Records shown
** start **

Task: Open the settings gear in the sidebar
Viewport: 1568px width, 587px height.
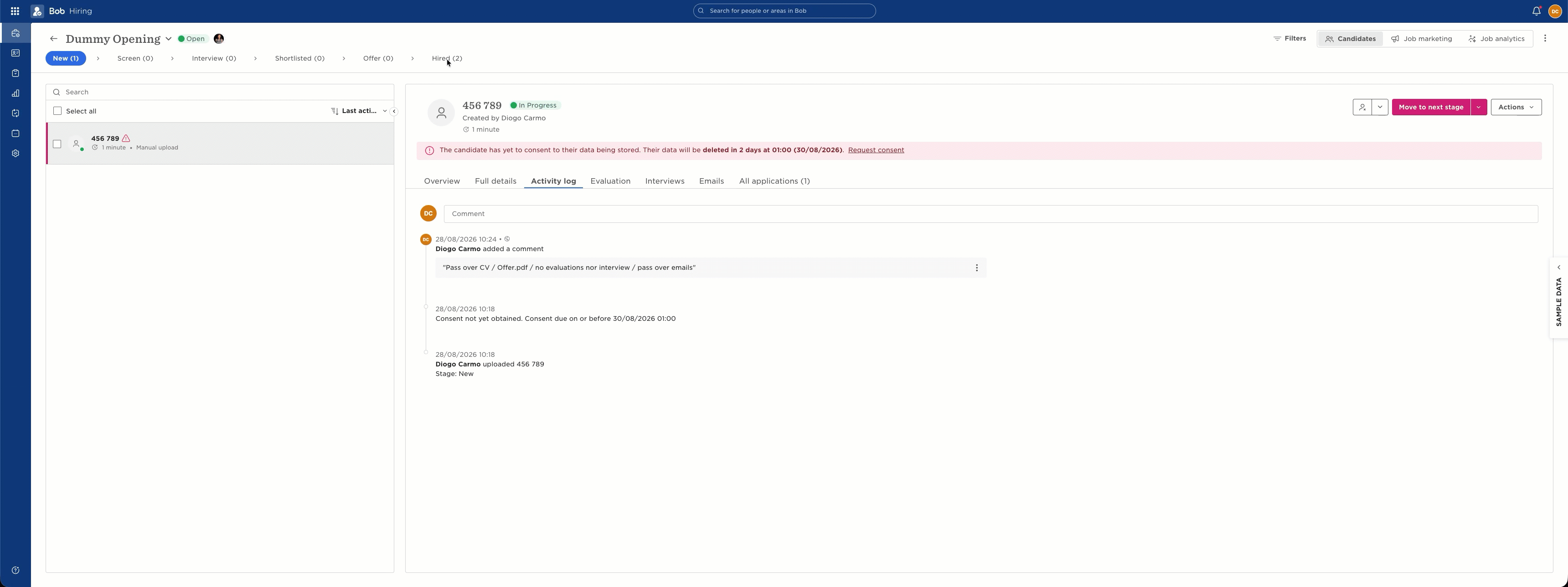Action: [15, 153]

** end **
** start **

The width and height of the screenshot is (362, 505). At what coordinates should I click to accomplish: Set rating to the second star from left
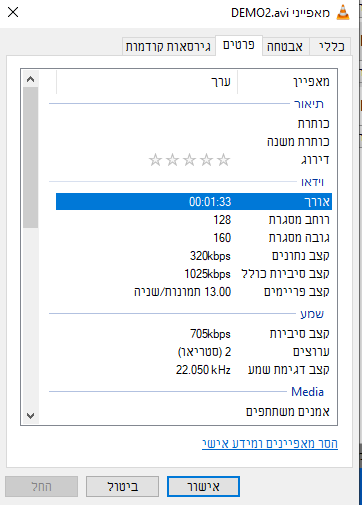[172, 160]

** end **

Task to carry out
Reproduce the data verbatim, starting at the line containing "Task: Open the settings gear in the sidebar" and ending at the line containing "Action: [15, 153]", including both of those lines. Leave the pictures out of your answer.

Exercise answer
Task: Open the settings gear in the sidebar
Viewport: 1568px width, 587px height.
Action: [15, 153]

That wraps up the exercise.